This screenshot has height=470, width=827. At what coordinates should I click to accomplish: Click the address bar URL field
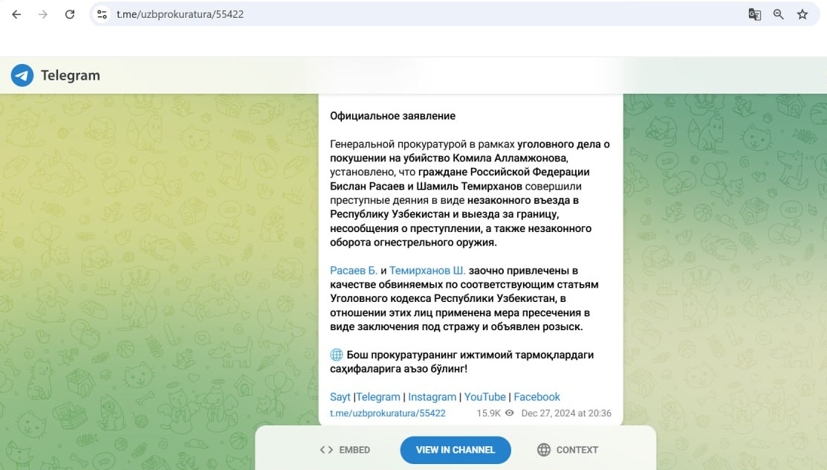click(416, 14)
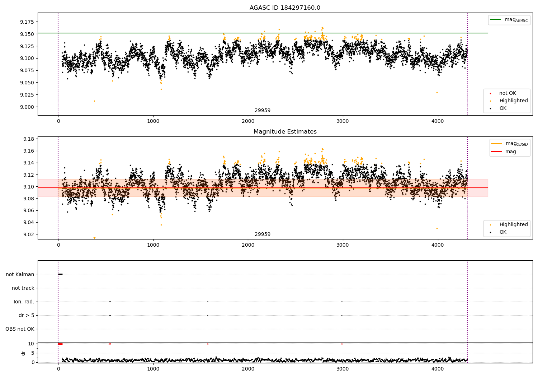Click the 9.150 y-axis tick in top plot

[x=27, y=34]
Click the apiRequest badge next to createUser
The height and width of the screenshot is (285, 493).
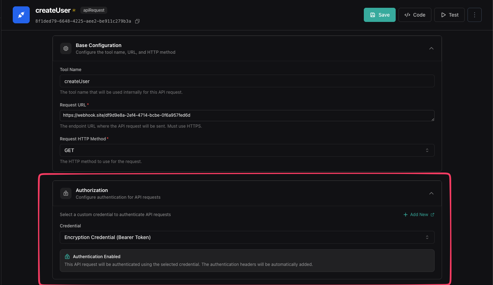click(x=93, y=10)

--*--

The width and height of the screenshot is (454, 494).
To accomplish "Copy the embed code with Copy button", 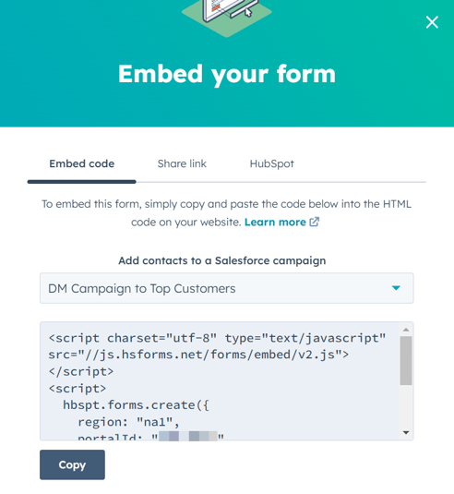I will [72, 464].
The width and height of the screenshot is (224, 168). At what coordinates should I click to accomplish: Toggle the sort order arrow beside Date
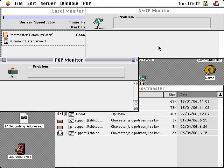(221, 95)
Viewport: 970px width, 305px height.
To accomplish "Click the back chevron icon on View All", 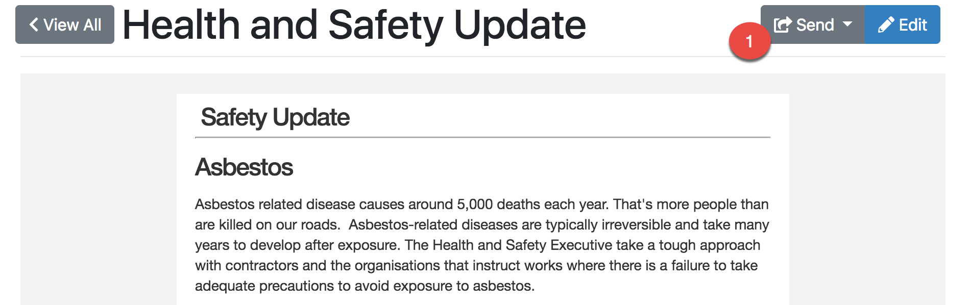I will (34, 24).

--*--

The problem:
In the records above, find the line containing "This screenshot has" and the line containing "Click the apiRequest badge next to createUser", then give both of them again word for word along with every line between. Omit any pictures.

Written reply:
This screenshot has height=470, width=827. At what coordinates should I click to accomplish: Click the address bar URL field
click(416, 14)
Click the 9.150 y-axis tick in top plot

[x=27, y=34]
Click the apiRequest badge next to createUser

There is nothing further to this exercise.